**Task to complete**
Once the line containing "2212x1182 pixels." is found in the entries below, restate it and each following line word for word, stopping after the line containing "Select 4700山堂肆考卷四十七~卷四十八.pdf".

**Data provided**

——

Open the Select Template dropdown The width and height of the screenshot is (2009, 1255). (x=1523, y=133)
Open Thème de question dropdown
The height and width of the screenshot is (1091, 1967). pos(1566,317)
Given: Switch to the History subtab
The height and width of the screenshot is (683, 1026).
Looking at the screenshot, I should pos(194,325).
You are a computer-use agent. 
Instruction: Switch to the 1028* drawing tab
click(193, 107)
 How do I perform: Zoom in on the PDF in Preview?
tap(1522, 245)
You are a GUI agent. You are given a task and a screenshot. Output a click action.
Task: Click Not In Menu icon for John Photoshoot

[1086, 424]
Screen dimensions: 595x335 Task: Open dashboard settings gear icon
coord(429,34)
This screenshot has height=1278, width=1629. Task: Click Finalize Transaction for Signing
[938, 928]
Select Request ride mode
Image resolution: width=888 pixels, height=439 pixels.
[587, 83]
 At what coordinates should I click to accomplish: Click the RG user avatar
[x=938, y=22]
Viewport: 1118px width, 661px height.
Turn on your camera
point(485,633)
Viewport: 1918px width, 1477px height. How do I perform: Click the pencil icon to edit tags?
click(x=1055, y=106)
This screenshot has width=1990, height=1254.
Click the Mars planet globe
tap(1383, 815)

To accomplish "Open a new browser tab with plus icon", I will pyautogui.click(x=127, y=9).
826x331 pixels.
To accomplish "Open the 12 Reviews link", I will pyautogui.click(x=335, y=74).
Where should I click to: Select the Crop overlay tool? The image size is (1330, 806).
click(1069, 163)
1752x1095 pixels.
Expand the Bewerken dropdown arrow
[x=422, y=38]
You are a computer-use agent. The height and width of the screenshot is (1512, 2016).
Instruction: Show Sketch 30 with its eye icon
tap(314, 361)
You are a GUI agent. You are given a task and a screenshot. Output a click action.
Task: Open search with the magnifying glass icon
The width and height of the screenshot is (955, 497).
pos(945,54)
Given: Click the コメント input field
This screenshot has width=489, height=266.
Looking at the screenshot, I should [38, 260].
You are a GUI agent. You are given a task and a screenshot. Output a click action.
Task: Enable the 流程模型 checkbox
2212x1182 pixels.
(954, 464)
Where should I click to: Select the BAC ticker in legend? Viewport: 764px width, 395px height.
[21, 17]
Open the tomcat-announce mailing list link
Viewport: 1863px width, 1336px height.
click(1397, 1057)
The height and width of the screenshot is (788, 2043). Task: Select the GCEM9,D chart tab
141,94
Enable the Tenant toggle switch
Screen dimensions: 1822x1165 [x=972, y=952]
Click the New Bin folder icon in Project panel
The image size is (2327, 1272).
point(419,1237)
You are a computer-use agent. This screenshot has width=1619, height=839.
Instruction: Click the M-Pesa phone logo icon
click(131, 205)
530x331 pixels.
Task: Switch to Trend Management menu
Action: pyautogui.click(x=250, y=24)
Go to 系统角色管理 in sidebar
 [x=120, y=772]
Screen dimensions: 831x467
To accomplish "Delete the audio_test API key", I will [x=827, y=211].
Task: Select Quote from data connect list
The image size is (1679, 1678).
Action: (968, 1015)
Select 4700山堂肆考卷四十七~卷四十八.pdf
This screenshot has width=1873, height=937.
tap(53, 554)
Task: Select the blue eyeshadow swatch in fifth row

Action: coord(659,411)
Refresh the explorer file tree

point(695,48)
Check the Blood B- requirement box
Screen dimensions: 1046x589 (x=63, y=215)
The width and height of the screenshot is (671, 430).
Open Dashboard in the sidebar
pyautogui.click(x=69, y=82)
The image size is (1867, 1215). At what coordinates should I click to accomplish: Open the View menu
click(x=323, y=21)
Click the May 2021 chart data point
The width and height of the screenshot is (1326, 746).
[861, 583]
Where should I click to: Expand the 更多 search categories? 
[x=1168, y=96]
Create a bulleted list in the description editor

——

**Reply to the task**
2212x1182 pixels.
(954, 464)
Where should I click to: Select the BAC ticker in legend? Viewport: 764px width, 395px height.
[21, 17]
Open the tomcat-announce mailing list link
Viewport: 1863px width, 1336px height.
click(1397, 1057)
The height and width of the screenshot is (788, 2043). Task: Select the GCEM9,D chart tab
141,94
Enable the Tenant toggle switch
Screen dimensions: 1822x1165 [x=972, y=952]
Click the New Bin folder icon in Project panel
The image size is (2327, 1272).
point(419,1237)
You are a computer-use agent. This screenshot has width=1619, height=839.
Instruction: Click the M-Pesa phone logo icon
click(131, 205)
530x331 pixels.
Task: Switch to Trend Management menu
Action: pyautogui.click(x=250, y=24)
Go to 系统角色管理 in sidebar
 [x=120, y=772]
Screen dimensions: 831x467
To accomplish "Delete the audio_test API key", I will [x=827, y=211].
Task: Select Quote from data connect list
The image size is (1679, 1678).
Action: (968, 1015)
Select 4700山堂肆考卷四十七~卷四十八.pdf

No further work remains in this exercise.